I ran across an interesting factoid last week, complements of Marketing Pilgrim – nearly half of all marketers are willing to pay for posts on blogs, web sites, and social media. As blogger Cynthia Boris notes:
Now, paying for posts, Tweets, Facebook shoutouts or video mentions is not only acceptable, it’s good business.
According to new numbers from eMarketer, 48.8% of marketers have used a sponsored blog post. 39.4% have sponsored Tweets and 50.2% said they were open to using some kind of social media sponsorship.
Paid-for-Post programs run the gamut from sketchy clearinghouses pushing articles on windows blinds and times shares, to well-funded, creative properties that pay people for posts they would have written anyway for free.
As a marketing professional, my reaction was, “Cool, a new way to promote clients and maybe make some money.” I was particularly impressed with the amount of coin that sponsors are willing to pay for content – as much as $100 for a blog post. Not bad wages for freelance writers.
Then I thought about the flip side of this coin. If there is a market for paid posts, that means that any number of web sites, Facebook fan pages, Twitter feeds, and more are willing to pay for contributors to generate content. This seems counter to the spirit of social media. Do paid posts undermine the power of social media campaigns and online marketing?
If you are paying for content from third party contributors, does that undermine the value of your social media outlets? How do these social media channels reflect your brand if you are taking paid contributions from a host of contributors?

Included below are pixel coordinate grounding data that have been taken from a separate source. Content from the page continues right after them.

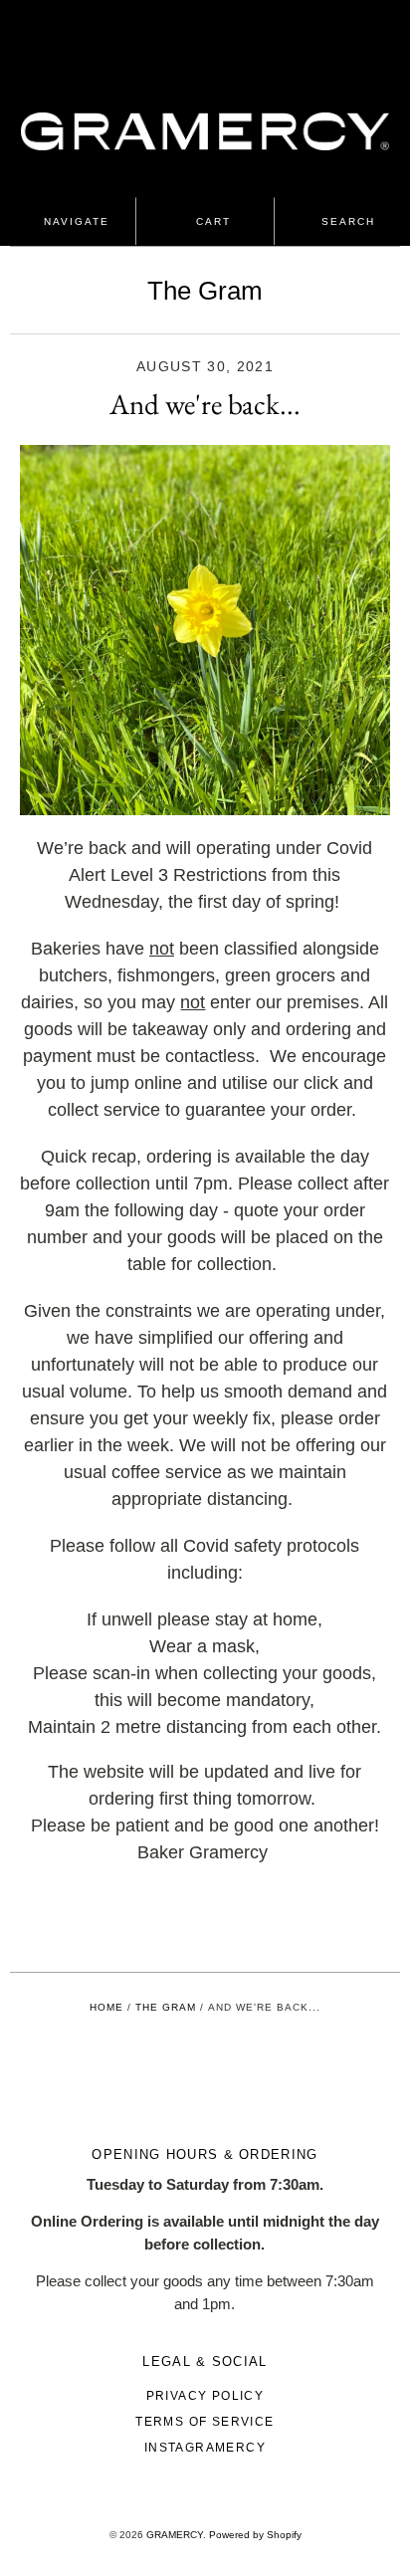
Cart (211, 221)
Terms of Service (204, 2422)
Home (106, 2007)
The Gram (205, 291)
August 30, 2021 (205, 366)
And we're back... (205, 404)
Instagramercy (205, 2448)
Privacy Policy (205, 2396)
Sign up (235, 30)
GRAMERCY (174, 2534)
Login (189, 30)
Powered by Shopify (255, 2534)
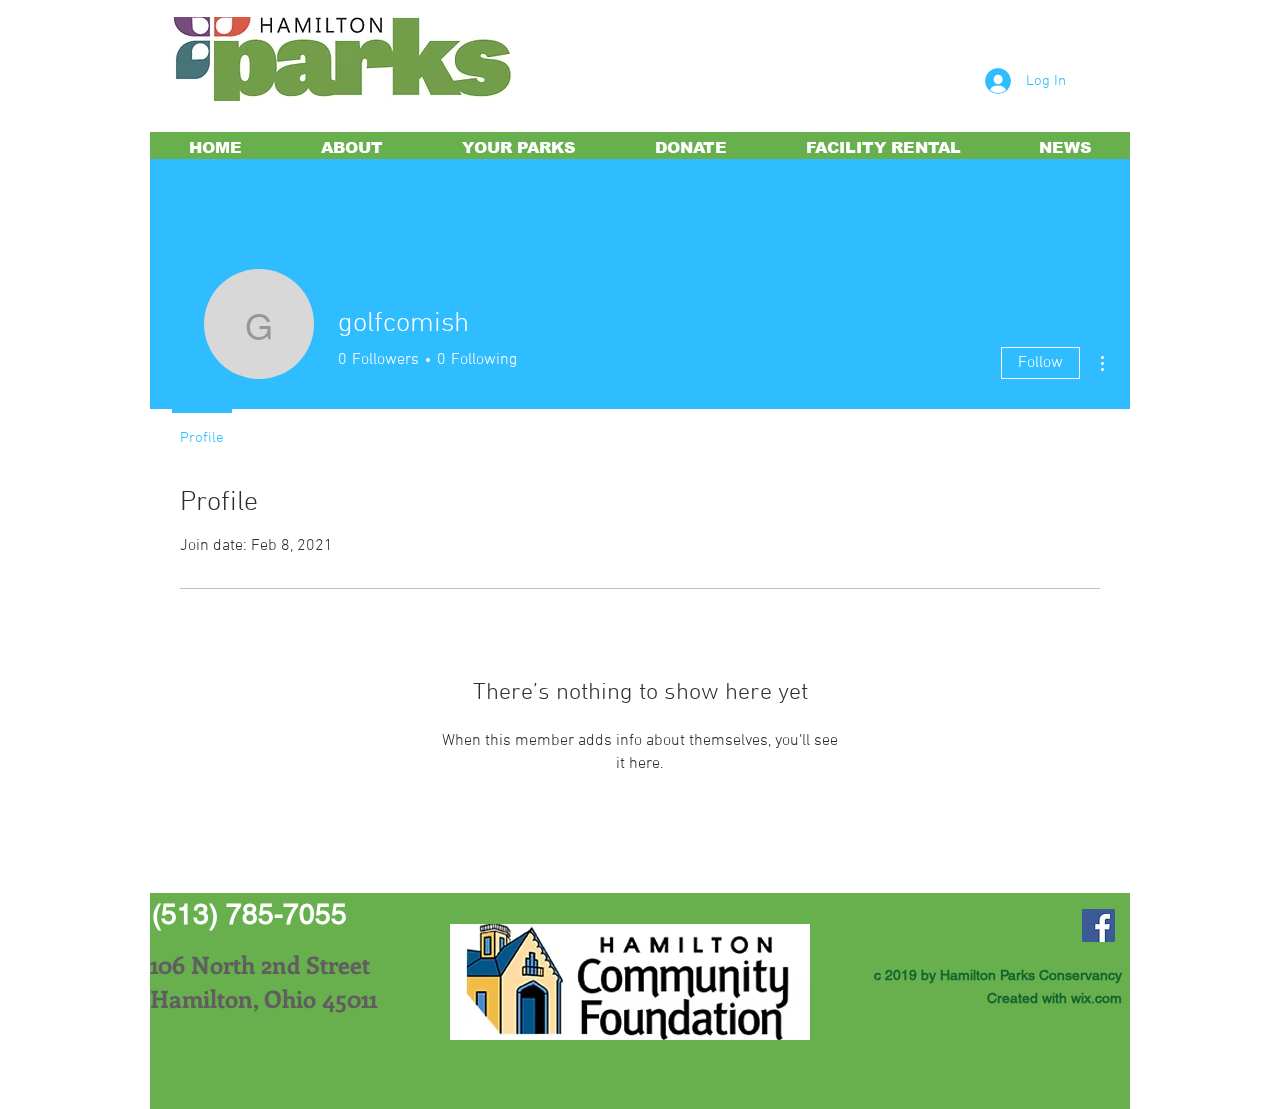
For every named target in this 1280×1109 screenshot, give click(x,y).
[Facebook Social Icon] (1098, 925)
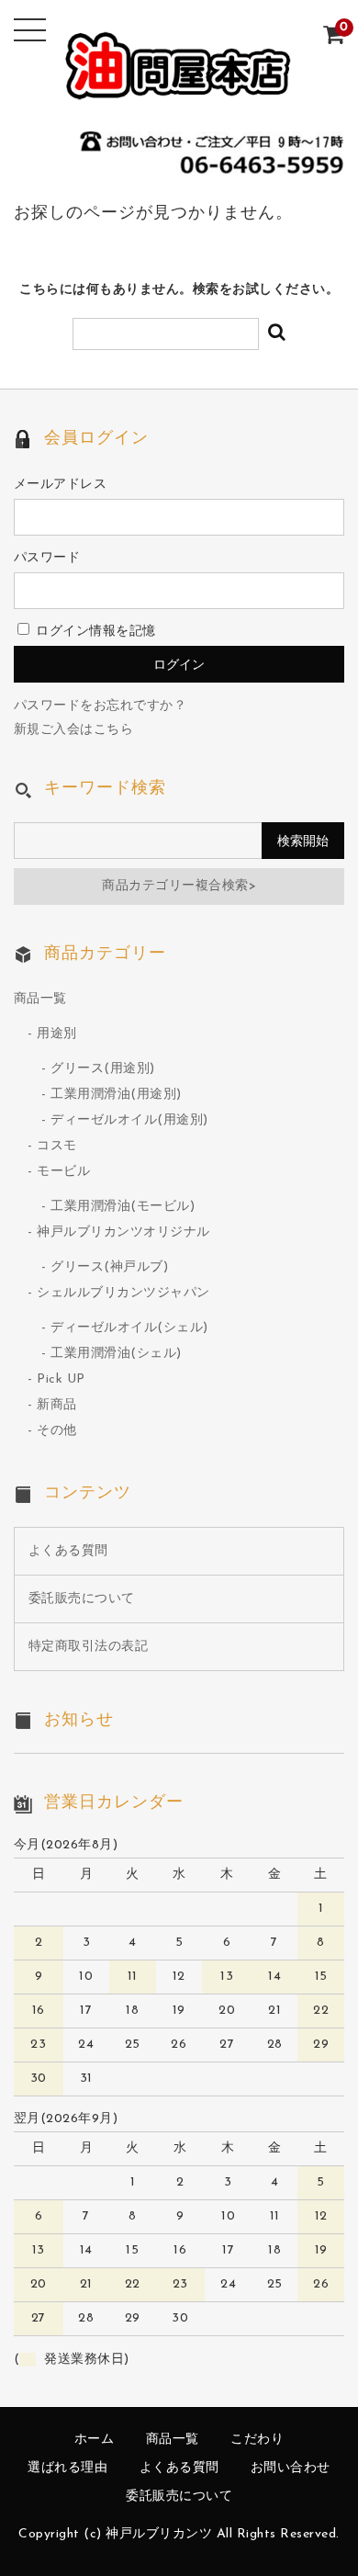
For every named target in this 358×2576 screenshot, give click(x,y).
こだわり (257, 2439)
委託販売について (81, 1599)
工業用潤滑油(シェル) (116, 1354)
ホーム (94, 2439)
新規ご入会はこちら (74, 730)
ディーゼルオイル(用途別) (129, 1120)
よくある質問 (68, 1551)
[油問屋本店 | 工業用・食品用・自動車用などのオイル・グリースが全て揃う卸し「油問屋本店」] (179, 87)
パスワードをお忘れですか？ (100, 706)
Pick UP (61, 1379)
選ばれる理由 (67, 2468)
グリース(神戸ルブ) (109, 1267)
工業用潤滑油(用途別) (116, 1095)
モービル (63, 1172)
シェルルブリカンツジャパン (123, 1293)
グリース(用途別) (102, 1069)
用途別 (57, 1034)
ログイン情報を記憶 (94, 631)
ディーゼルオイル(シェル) (129, 1328)
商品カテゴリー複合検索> (179, 886)
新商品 (57, 1405)
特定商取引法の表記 (88, 1647)
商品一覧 (40, 999)
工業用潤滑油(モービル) (122, 1207)
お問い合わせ (290, 2468)
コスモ (57, 1146)
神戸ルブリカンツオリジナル (123, 1232)
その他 (57, 1431)
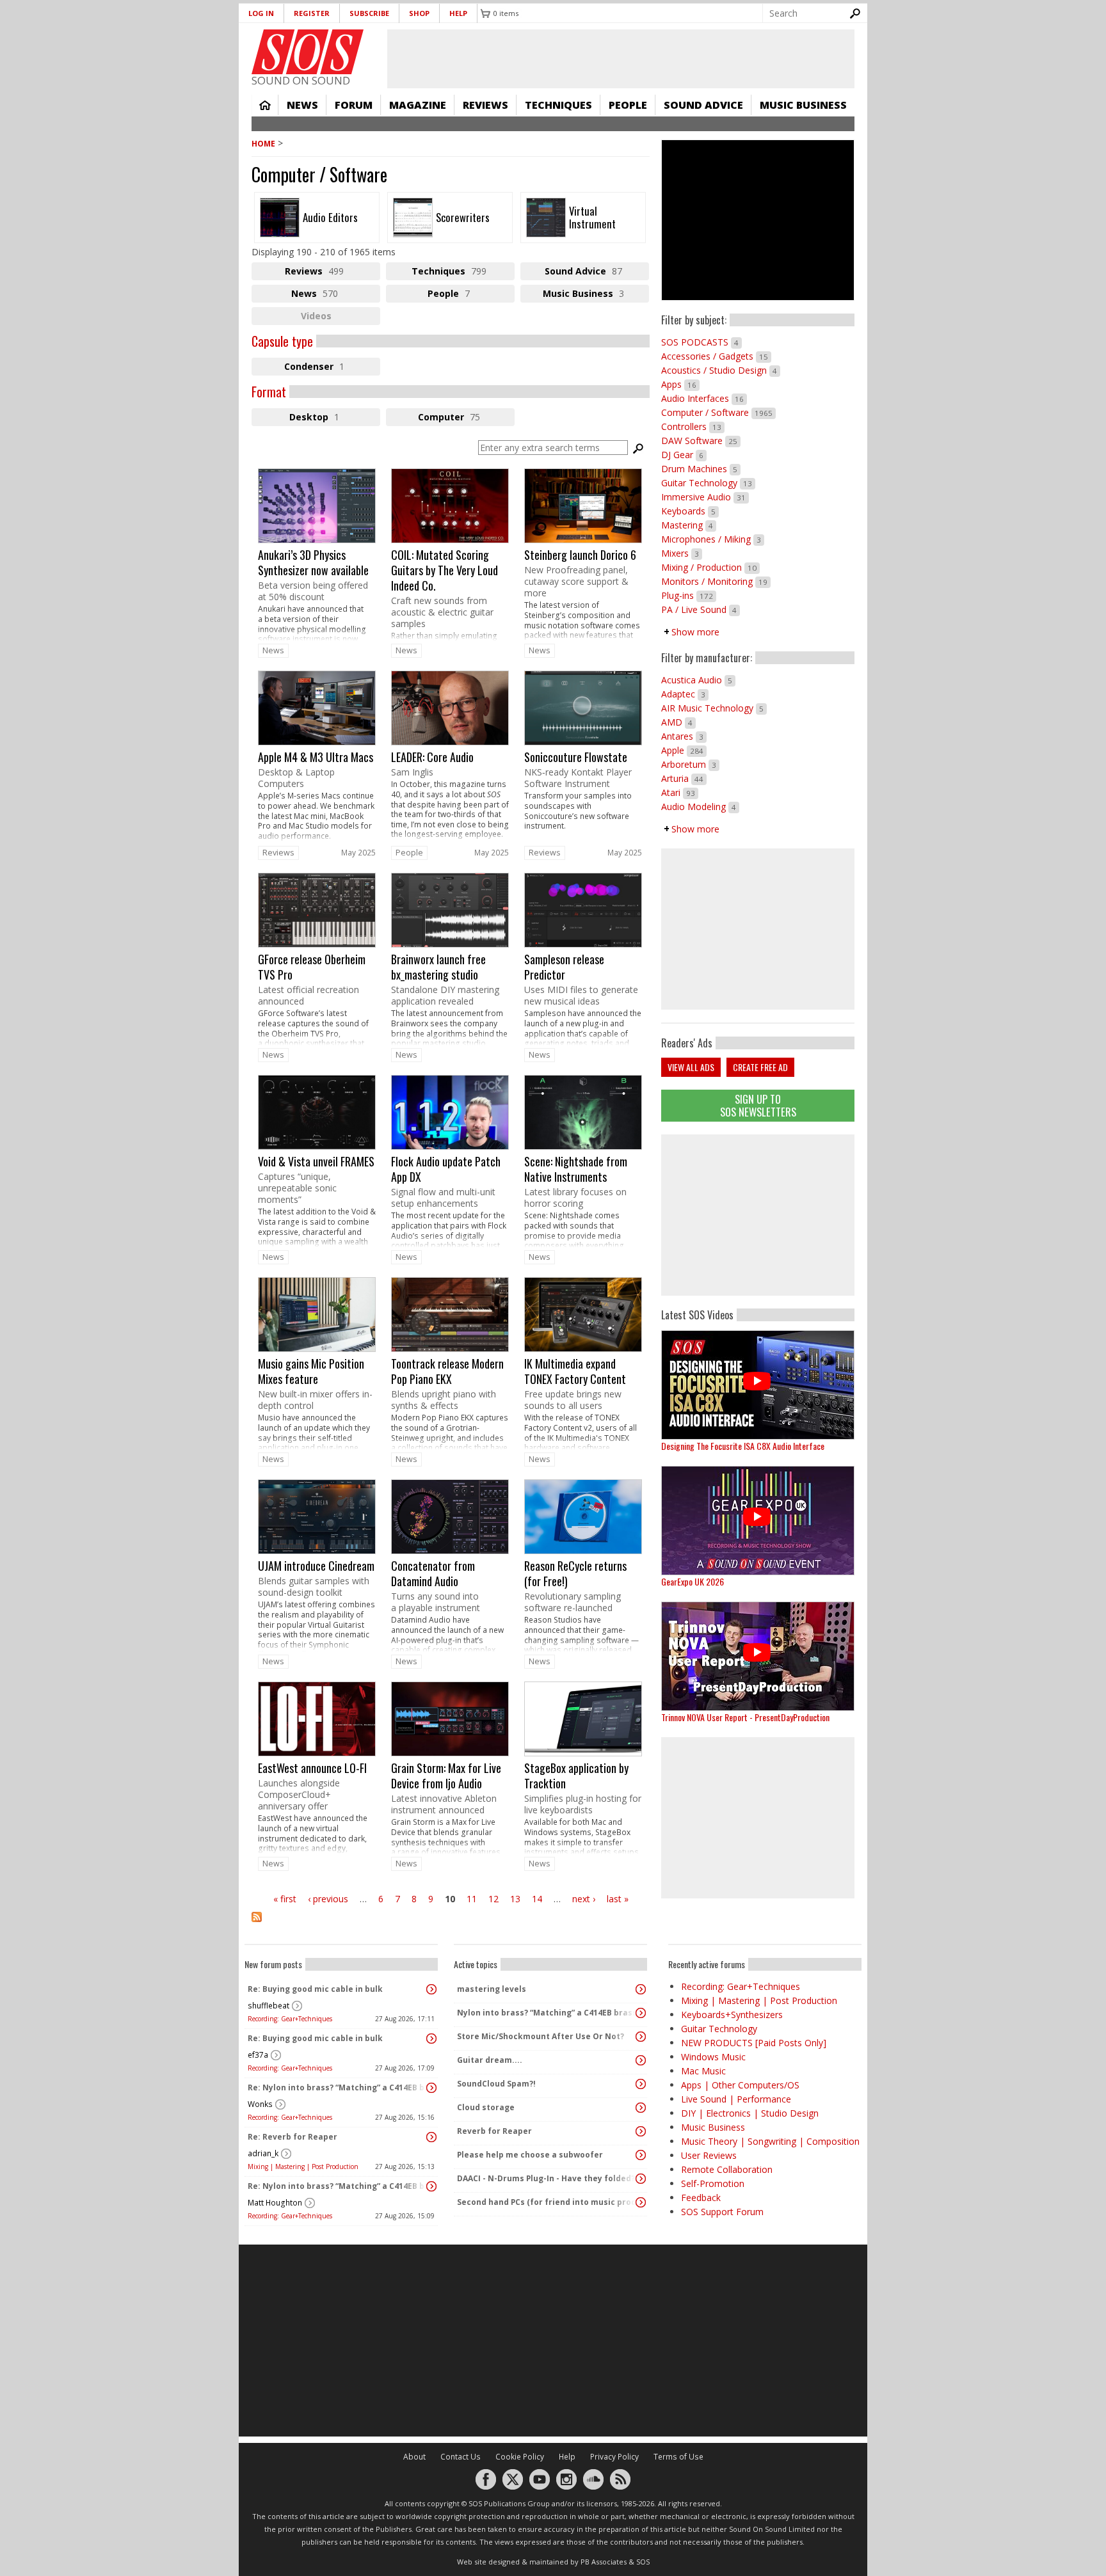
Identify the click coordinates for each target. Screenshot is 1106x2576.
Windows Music (713, 2057)
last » (618, 1899)
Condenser (332, 368)
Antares (684, 736)
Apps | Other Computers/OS (740, 2085)
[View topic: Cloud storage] (640, 2107)
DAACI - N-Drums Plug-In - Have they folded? (546, 2178)
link (317, 554)
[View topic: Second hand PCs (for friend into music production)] (640, 2202)
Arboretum (690, 764)
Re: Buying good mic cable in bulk (315, 1989)
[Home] (308, 51)
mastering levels (491, 1989)
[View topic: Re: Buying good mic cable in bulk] (431, 1989)
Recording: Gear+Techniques (290, 2018)
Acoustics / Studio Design (720, 370)
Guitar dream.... (489, 2060)
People (628, 105)
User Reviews (709, 2155)
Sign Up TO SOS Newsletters (758, 1105)
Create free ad (760, 1067)
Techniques (558, 105)
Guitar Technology (708, 483)
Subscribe (369, 13)
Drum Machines (701, 469)
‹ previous (328, 1899)
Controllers (693, 426)
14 (537, 1899)
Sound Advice (703, 105)
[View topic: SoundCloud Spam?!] (640, 2084)
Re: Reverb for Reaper (292, 2136)
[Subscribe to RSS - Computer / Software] (451, 1925)
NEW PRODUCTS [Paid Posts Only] (753, 2043)
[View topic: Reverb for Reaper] (640, 2131)
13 (515, 1899)
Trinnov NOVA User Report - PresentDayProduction (745, 1717)
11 (472, 1899)
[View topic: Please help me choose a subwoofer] (640, 2155)
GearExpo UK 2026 (692, 1581)
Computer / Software (718, 412)
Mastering (688, 525)
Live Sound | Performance (736, 2099)
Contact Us (460, 2456)
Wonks (260, 2104)
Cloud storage (486, 2107)
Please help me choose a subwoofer (530, 2154)
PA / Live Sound (700, 609)
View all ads (691, 1067)
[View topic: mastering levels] (640, 1989)
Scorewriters (450, 217)
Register (312, 13)
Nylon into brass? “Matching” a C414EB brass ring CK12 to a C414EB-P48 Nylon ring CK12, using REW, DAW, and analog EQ (547, 2012)
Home (265, 105)
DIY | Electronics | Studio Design (750, 2113)
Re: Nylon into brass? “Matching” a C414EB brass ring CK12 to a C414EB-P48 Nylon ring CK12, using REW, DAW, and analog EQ (338, 2087)
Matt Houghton (275, 2202)
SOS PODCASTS (701, 342)
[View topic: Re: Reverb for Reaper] (431, 2137)
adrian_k (263, 2153)
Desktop (334, 418)
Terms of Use (678, 2456)
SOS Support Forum (722, 2212)
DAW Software (701, 440)
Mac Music (703, 2071)
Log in (261, 13)
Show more (695, 632)
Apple (684, 750)
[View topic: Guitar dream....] (640, 2060)
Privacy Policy (614, 2456)
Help (458, 13)
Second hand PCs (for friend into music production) (547, 2202)
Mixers (681, 553)
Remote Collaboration (727, 2169)
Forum (354, 105)
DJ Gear (684, 455)
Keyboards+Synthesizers (732, 2014)
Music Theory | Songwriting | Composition (770, 2141)
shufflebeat (268, 2005)
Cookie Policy (519, 2456)
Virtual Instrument (583, 217)
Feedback (701, 2197)
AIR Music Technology (714, 708)
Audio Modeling (700, 806)
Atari (679, 792)
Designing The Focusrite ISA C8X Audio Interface (742, 1445)
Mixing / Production (710, 567)
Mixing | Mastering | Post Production (303, 2166)
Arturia (684, 778)
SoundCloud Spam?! (496, 2083)
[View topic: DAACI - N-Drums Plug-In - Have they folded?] (640, 2178)
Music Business (803, 105)
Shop (419, 13)
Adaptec (685, 694)
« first (284, 1899)
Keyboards (690, 511)
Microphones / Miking (712, 539)
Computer (466, 418)
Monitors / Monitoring (716, 581)
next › (583, 1899)
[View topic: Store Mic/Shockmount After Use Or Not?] (640, 2036)
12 (493, 1899)
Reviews (485, 105)
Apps (680, 384)
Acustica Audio (698, 680)
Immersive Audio (705, 497)
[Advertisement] (758, 1215)
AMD (678, 722)
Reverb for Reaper (494, 2131)
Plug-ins (688, 595)
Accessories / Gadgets (716, 356)
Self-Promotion (712, 2183)
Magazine (417, 105)
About (414, 2456)
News (302, 105)
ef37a (258, 2054)
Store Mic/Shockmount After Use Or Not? (540, 2036)
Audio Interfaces (704, 398)
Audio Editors (317, 217)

It also reminded me that blogs, Facebook pages, and Twitter feeds can’t be confused with conventional, or dare I say “legitimate”media outlets. When you see a byline in a publication like Forbes or BusinessWeek, you know that it was either a paid contribution by a staff writer or freelancer, or it is a contributed article by a guest expert. The publication makes it clear, and you can read the article using the appropriate filter and adjust your skepticism accordingly.
The rules for web contributions aren’t so well defined. Content providers come from all corners of the web. Some have a story they want to share to add to the conversation. Others have a product to sell. And still others are apparently now using a pay-for-placement strategy which looks a lot like advertising to me.
What separates the web, and specifically the blogosphere, from traditional print journalism is transparency. Journalists have a code of ethics and specific rules they must abide by, and when they fail to abide by those rules by misrepresenting the truth, manufacturing a source, or selling their influence in print, they are publicly censured and usually lose their position. The same is not true of the web. The code of ethics is different, and you can’t be clear about the objectivity of motives of the party on the other end of a post.
So while social media is great for building buzz and can be good for business, we all still need to view what we read on the web with a grain of salt (if not the entire shaker). Web sites masquerading as news sources are potentially dangerous, and can undermine the entire concept of legitimate journalism.
As a PR professional, I now have to ask myself, do I pitch or do I pay?